A survivor’s guide to Indian cuisine: Momos
Momos are almost like something that you can buy in Lithuania (Virtiniai), but I haven’t seen in Denmark. In here they have them in many places and the variations are not like the ones we have back home.
Depends on how many you have, but the standard portion of 4, 5 or 6 (vegetable) Momos is not very filling. Even if pan/stir-fried with oil and with lots of sauce, it doesn’t add up to much.
I don’t know what flour are people using to make the outer layer of this, but I’m pretty sure it’s the infamous Maida. You can get them steamed, boiled or pan/stir-fried (like in the picture above). In Kolkata, the most popular fillings in Kolkata are chicken and vegetables and in general they run out of the vegetable ones faster.
The nutritional value of the vegetables (or any other filling) will depend on which processing type will you choose, steam being the healthiest of the three and pan/stir-fried, the least healthy.

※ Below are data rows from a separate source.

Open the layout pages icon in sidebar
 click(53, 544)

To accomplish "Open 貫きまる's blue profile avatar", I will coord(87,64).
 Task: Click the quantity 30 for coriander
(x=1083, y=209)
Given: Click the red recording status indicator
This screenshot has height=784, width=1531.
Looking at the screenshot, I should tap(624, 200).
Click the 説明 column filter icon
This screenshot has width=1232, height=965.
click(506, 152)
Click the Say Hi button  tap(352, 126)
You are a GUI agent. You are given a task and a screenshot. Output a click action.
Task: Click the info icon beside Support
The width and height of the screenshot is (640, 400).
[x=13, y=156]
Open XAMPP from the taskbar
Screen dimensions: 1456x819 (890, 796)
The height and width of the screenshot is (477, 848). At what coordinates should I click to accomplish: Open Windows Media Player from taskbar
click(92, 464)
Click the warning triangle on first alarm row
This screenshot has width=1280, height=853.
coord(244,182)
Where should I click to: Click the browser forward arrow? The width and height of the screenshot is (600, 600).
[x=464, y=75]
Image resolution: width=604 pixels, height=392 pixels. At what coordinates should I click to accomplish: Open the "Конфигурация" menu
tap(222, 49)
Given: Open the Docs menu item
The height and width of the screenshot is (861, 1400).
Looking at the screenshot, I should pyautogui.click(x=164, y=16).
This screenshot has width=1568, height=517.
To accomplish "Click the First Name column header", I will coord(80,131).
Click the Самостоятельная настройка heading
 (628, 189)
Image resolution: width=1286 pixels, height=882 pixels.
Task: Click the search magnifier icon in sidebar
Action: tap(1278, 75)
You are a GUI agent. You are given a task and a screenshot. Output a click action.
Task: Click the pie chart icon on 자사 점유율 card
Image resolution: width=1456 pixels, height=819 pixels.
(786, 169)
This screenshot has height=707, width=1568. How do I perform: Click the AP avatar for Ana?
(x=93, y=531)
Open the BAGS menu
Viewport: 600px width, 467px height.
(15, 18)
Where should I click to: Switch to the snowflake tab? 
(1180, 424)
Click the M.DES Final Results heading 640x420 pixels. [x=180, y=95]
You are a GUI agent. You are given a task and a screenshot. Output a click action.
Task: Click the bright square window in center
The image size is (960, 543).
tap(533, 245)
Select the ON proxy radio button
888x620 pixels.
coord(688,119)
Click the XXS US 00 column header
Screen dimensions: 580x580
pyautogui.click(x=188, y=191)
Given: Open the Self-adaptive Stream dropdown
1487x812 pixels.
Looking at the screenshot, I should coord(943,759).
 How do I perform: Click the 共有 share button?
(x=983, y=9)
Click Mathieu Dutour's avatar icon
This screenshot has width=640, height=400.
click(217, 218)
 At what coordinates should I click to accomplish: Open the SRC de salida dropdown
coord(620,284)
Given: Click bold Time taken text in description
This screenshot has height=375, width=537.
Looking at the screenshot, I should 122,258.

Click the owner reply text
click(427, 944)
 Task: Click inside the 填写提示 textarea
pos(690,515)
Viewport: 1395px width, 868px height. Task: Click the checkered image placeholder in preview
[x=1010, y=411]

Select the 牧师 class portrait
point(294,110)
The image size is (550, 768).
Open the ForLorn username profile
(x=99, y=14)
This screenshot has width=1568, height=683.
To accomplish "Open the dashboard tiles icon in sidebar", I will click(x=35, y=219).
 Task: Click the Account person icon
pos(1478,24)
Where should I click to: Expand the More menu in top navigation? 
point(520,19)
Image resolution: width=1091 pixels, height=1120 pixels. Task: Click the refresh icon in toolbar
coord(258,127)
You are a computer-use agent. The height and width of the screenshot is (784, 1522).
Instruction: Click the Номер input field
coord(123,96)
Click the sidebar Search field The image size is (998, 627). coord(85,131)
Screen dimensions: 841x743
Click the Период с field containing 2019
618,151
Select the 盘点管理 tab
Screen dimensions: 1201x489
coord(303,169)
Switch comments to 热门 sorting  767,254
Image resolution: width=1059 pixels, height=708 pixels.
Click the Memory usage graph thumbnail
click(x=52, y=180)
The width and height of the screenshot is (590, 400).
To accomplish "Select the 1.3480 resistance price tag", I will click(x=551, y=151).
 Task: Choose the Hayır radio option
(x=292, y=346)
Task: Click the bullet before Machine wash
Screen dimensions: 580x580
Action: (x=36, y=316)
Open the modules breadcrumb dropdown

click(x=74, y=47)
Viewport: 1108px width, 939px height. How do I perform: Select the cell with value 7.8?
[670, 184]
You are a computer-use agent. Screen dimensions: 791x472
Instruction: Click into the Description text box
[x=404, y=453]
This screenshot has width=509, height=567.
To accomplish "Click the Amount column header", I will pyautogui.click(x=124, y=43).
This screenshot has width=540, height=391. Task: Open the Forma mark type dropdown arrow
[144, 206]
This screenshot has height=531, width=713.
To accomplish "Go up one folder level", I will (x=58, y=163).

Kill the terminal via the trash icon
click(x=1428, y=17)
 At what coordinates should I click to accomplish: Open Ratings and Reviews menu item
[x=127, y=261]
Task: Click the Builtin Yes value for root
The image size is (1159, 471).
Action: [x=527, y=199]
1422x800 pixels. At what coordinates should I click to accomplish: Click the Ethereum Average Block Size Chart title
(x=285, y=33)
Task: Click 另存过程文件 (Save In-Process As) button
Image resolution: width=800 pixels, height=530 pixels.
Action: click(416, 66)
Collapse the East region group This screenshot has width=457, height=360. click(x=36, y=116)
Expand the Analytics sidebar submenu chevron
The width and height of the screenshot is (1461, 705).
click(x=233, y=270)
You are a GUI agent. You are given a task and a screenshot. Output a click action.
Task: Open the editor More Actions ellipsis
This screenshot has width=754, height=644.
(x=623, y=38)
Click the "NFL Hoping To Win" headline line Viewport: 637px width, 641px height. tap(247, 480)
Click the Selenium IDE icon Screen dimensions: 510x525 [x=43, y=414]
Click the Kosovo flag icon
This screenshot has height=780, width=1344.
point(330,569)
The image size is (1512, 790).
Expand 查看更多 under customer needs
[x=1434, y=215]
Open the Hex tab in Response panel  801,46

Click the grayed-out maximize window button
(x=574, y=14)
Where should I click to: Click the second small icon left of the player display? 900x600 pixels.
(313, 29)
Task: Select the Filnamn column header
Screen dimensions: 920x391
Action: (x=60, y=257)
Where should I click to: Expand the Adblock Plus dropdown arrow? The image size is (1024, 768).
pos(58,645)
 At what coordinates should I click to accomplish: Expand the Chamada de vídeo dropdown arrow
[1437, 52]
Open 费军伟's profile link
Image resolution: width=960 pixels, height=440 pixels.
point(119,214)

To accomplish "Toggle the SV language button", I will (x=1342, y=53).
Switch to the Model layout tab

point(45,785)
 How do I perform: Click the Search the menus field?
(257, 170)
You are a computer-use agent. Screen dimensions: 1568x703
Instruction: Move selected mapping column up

The quality of the tomato sauce depends on how expensive is the place where you’re eating. In an expensive one you should get freshly made tomato sauce, while cheap food courts and street vendors are likely to use just ketchup, which is not that healthy.
The taste depends on the filling you have and the sauce, but this variation of pan-fried vegetable Momos was very tasty. The outer layer (Maida) is just a little hard while the filling is smooth, because of the finely ground vegetables. It is very likely that there were some green chili peppers in mine, because they were very spicy. Either way, it’s likely you’ll want more after you finish your plate and the different variations will tempt you to try them out.
If a steamed, boiled or pan/stir-fried version of Maida doesn’t concern you, then you can give it a try. As for the fillings, I actually miss the simple ones with potato filling, which are sold in Lithuania, but I doubt they have them here.